The present population of 7.8 billion people on Earth is expected to increase to 9.7 billion by 2050. Regrettably, as the population grows, so does the prevalence of infectious diseases. A number of factors influence how diseases evolve. These include the phenomena of urbanization, globalization, and climate change, the majority of which are partially caused by human activity. It is possible for diseases to emerge on their own, and these pathogens typically have viruses that evolve faster. An infectious disease develops when a virus from one person infects a different person or an animal.
Similar to the coronavirus COVID-19, it has the potential to have a huge societal impact and is thus an important issue. Since it has an adverse effect on society as a whole in addition to individuals, it is seen as a societal concern. Therefore, in order to forecast and detect deadly disease outbreaks and enhance the efficacy of the response to these outbreaks, it is imperative to identify high-risk locations for both infectious and non-infectious disease outbreaks that result in fatalities. Health officials can employ a range of machine learning (ML) technology to halt the spread of catastrophic infectious disease epidemics, such as COVID-19.

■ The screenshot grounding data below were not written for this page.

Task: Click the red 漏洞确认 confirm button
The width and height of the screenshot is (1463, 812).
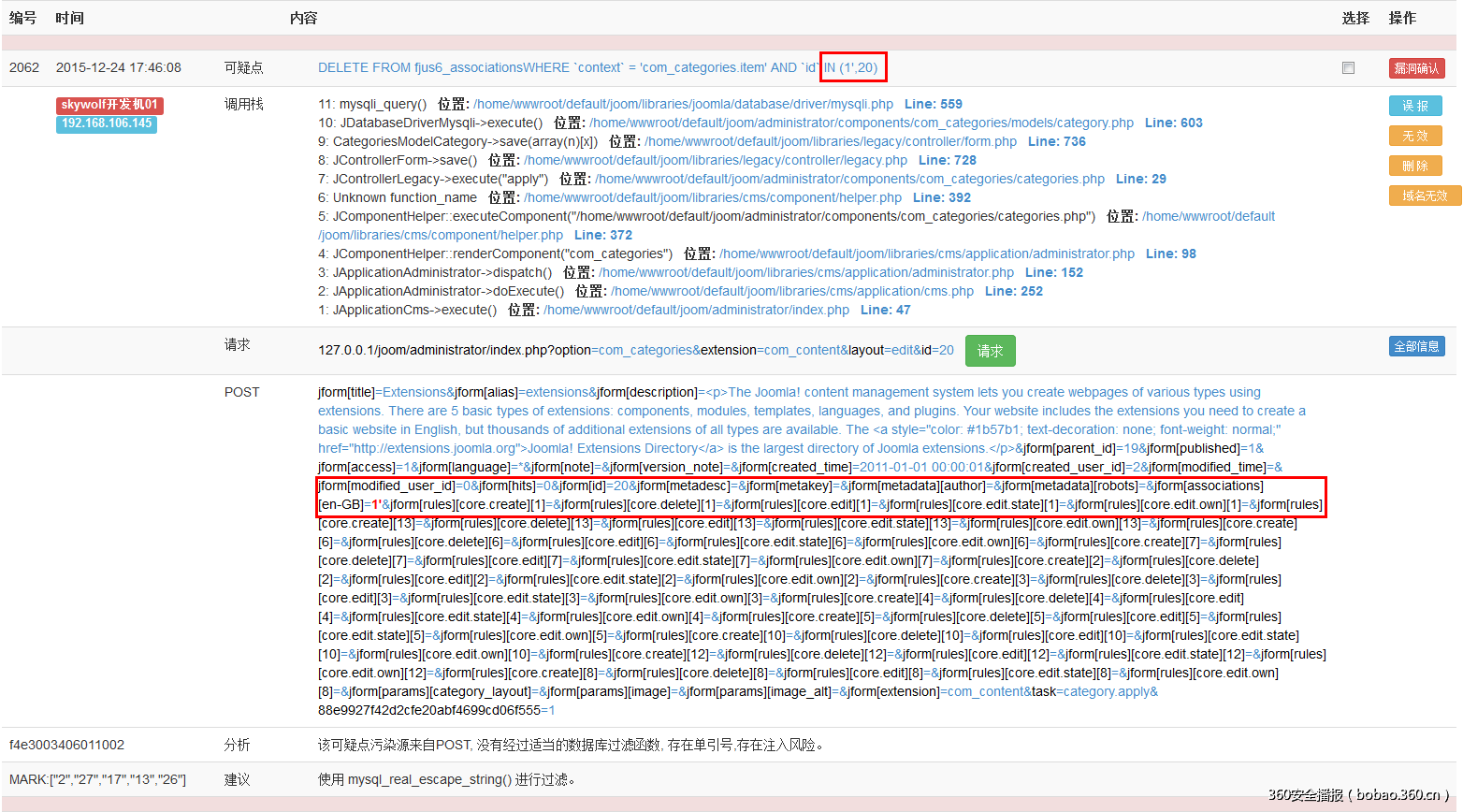Action: click(1415, 67)
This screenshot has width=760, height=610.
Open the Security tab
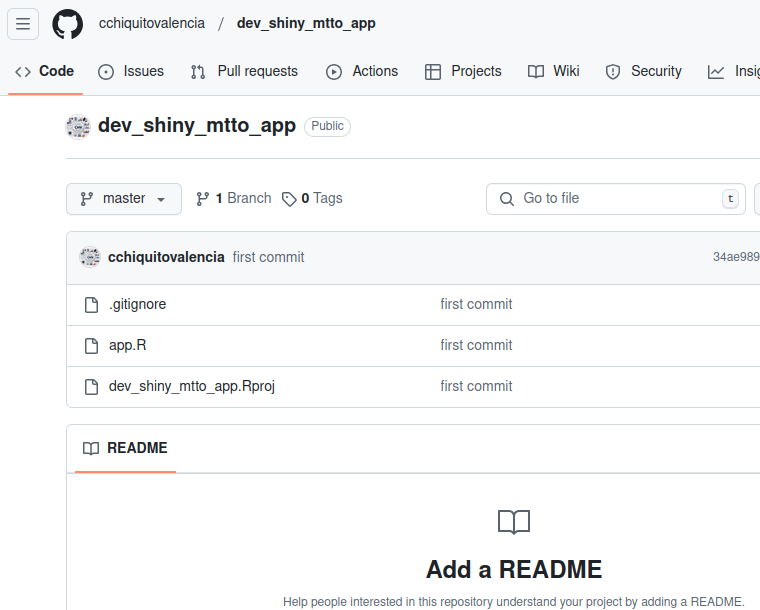(643, 71)
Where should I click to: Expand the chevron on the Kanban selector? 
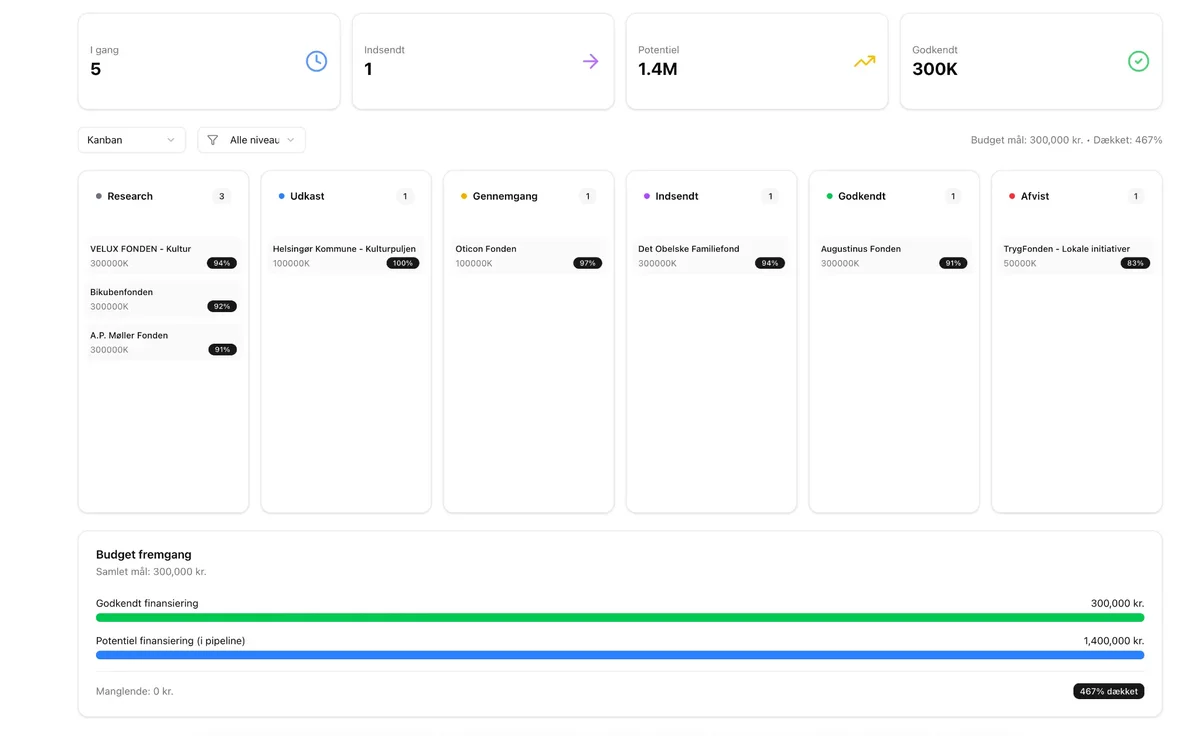[171, 140]
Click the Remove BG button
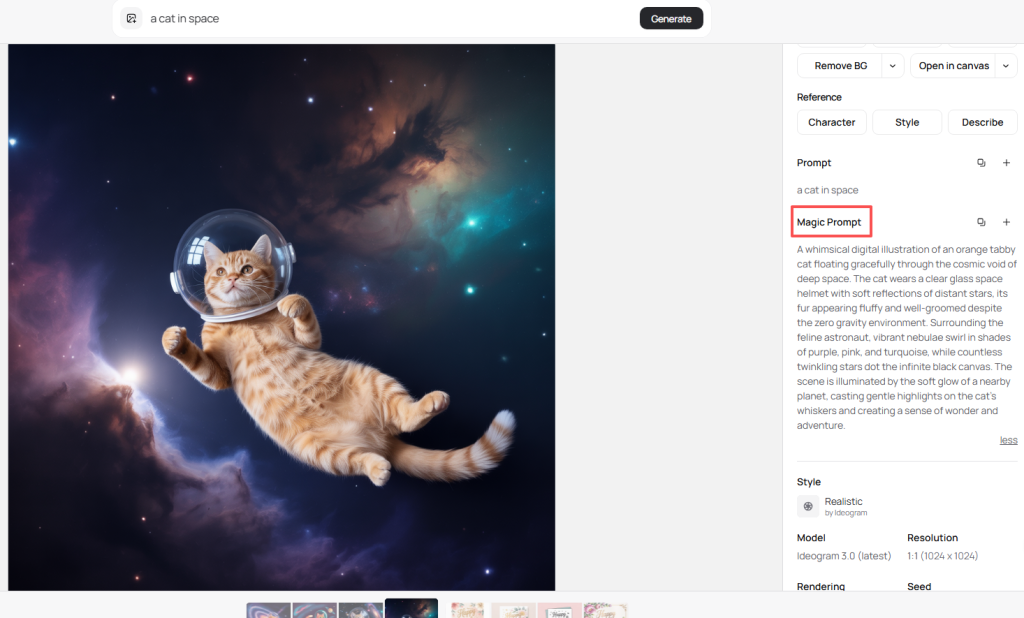 pos(840,66)
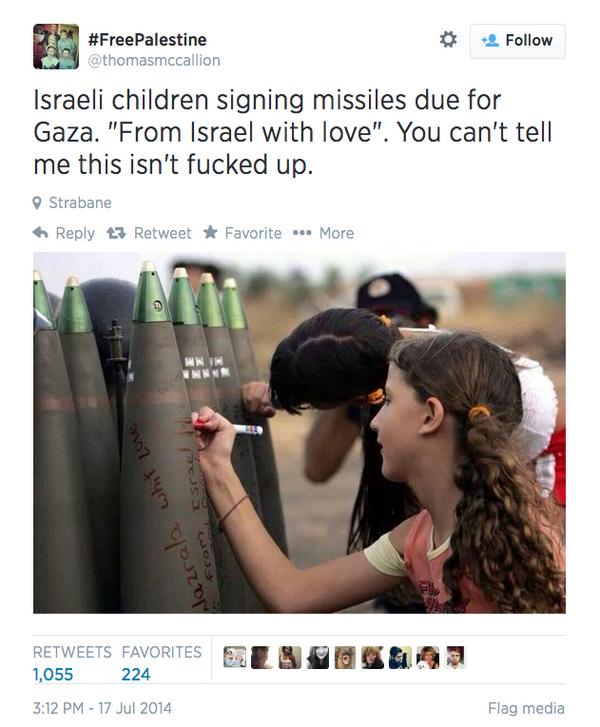Image resolution: width=600 pixels, height=727 pixels.
Task: Open the 224 favorites count
Action: click(x=136, y=674)
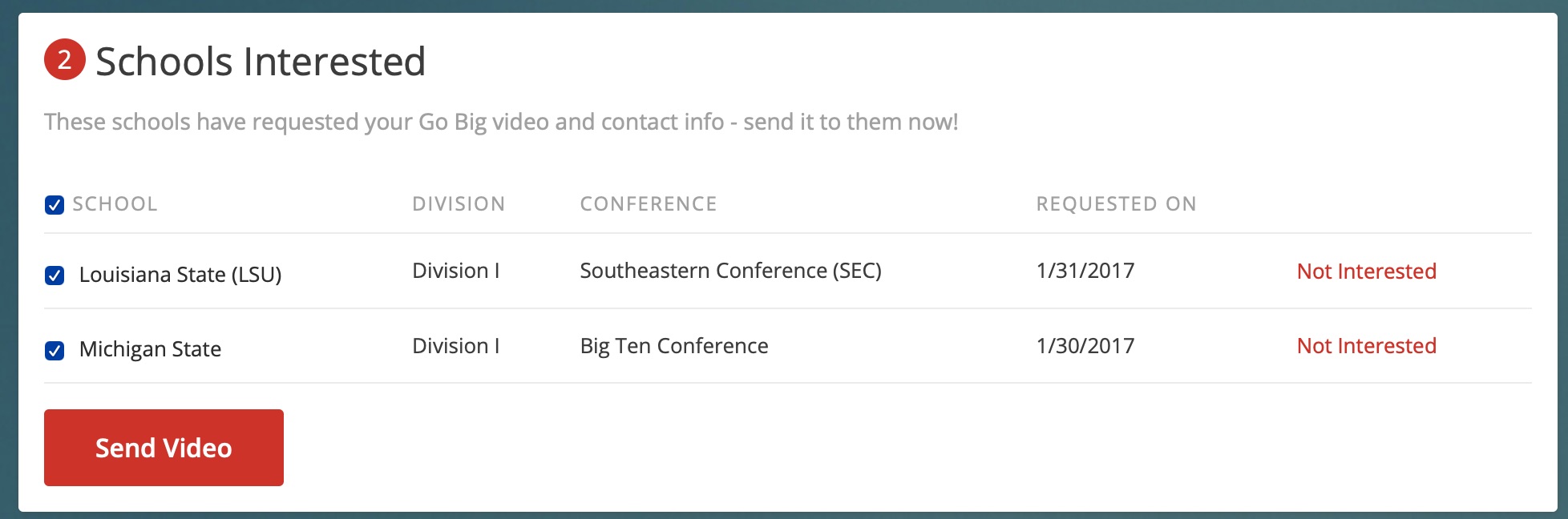Click the DIVISION column header
This screenshot has height=519, width=1568.
459,204

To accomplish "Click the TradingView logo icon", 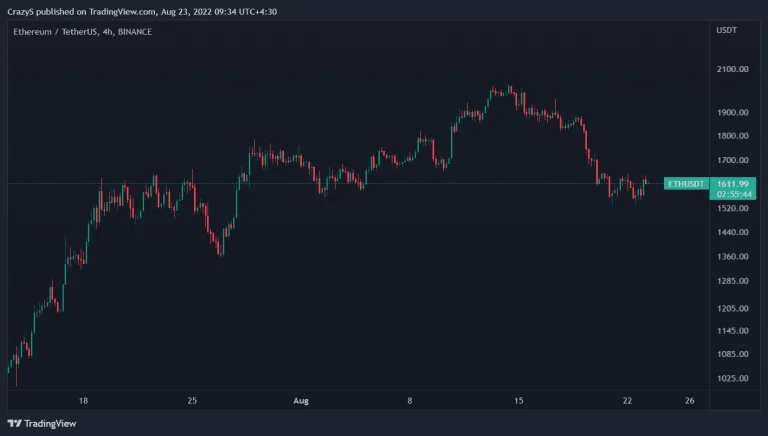I will (x=15, y=423).
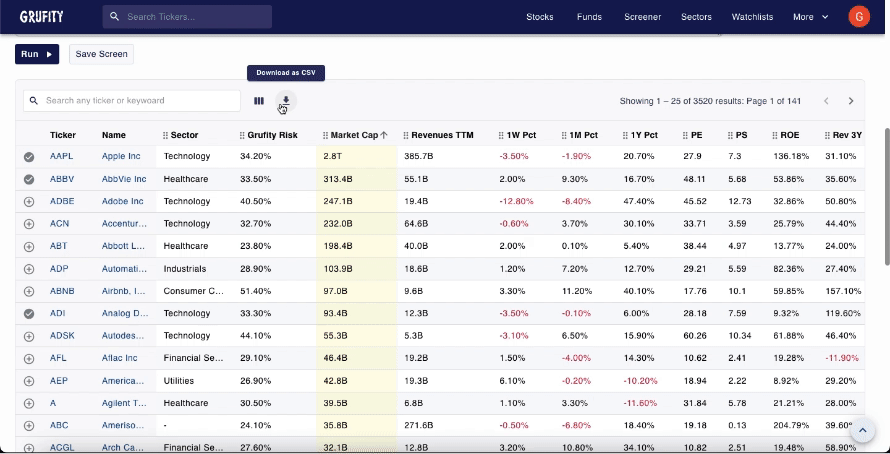Expand the More dropdown menu
The width and height of the screenshot is (890, 454).
[x=810, y=17]
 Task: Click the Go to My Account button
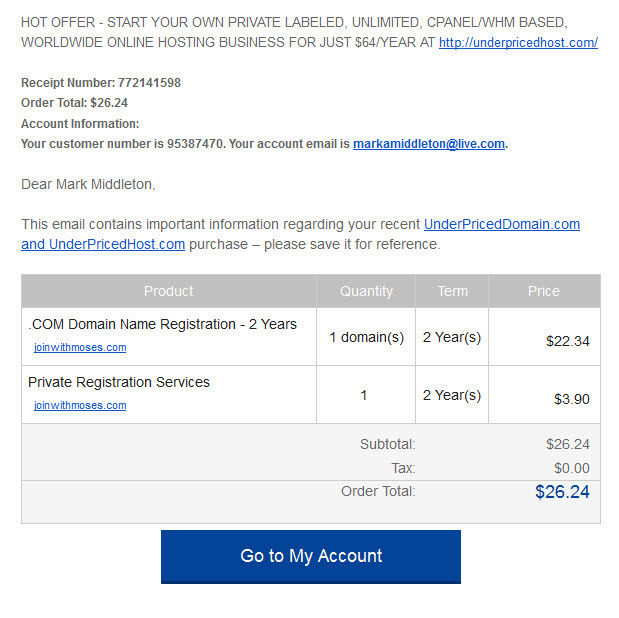(x=311, y=556)
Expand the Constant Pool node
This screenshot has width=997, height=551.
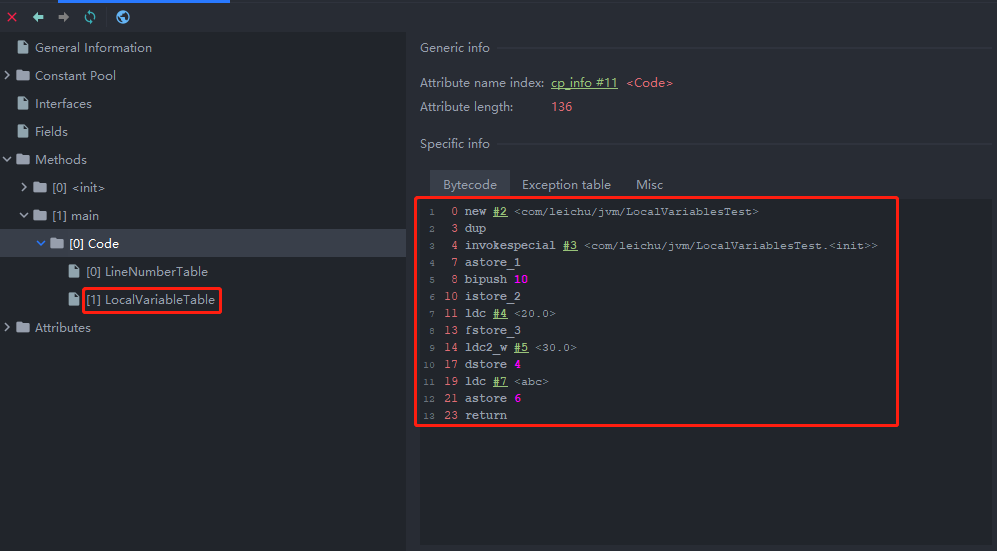[8, 76]
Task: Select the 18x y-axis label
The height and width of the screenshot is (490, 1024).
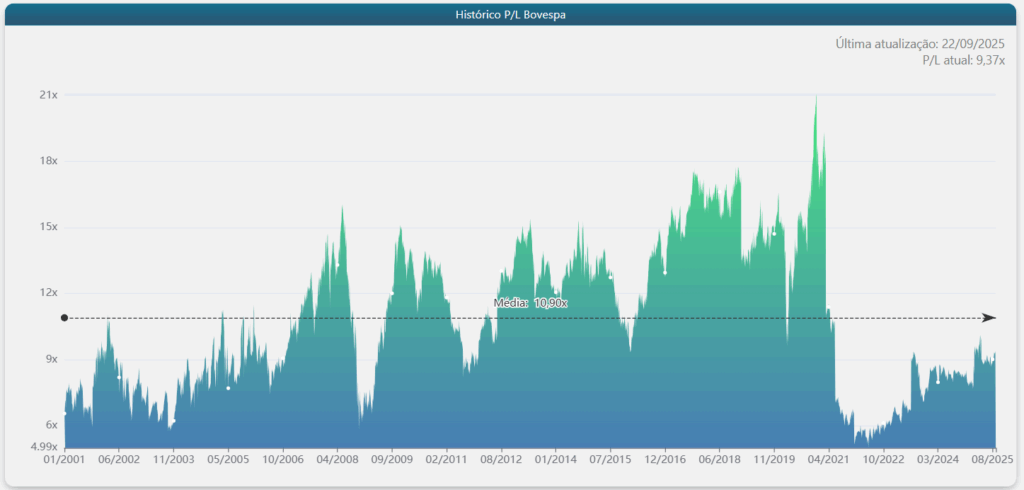Action: click(x=48, y=161)
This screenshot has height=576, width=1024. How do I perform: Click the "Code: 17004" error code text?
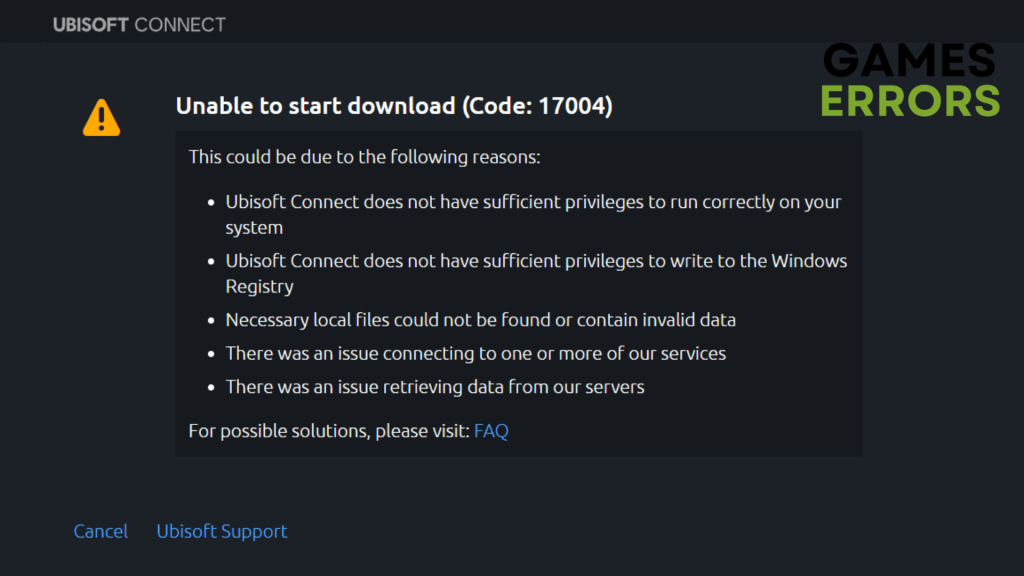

This could be accomplished by employing machine learning algorithms for anticipating, detecting, and reacting to deadly viral diseases. Machine learning algorithms can be trained on datasets containing information about known viruses, animal populations, human demographics, biology and biodiversity data, easily accessible physical infrastructures, global cultural and social practices, and the geographic locations of the diseases in order to predict disease outbreaks. For example, malaria outbreaks can be predicted using Artificial Neural Network (ANN) and Support Vector Machine (SVM) models.
The monthly averages for temperature, humidity, precipitation, positive and Plasmodium Falciparum (pF) cases, as well as the binary values indicating the number of outbreaks per month Using the predictors Root Mean Square Error (RMSE) and Receiver Operating Characteristic (ROC), the models’ performance is assessed, determining if the answer is yes or no. In order to develop effective diagnosis approaches, machine learning techniques may be included into an intelligent system to evaluate or mine social media data for any indications of any outliers linked to unusual flu symptoms.
Chae et al. proposed, for example, employing deep learning to predict infectious diseases. In their work, they simultaneously use social media data to increase detection performance and optimize the parameters of the deep learning system. Among the metrics are the number of confirmed diagnoses of infectious diseases, the amount of daily Google searches, the number of Twitter mentions of the disease, and the average humidity and temperature of South Korea. In order to reduce the harm caused by the consequence of infectious disease outbreaks, prompt and informed decision-making is necessary in the aftermath of illness events.
Machine learning approaches may also learn integrated multi-source data including travel route, demographic, logistics, and epidemiological data to predict the location and rate of spread of a disease. Medical practitioners can use machine learning techniques to accelerate the development of new therapies and improve the delivery of existing ones. For example, hospitals may use deep learning algorithms to model large data sets in order to learn anything about the medical data they collect. To assist clinicians in diagnosing the condition more rapidly, machine learning models may be trained using data from clinical tests conducted on coronavirus patients.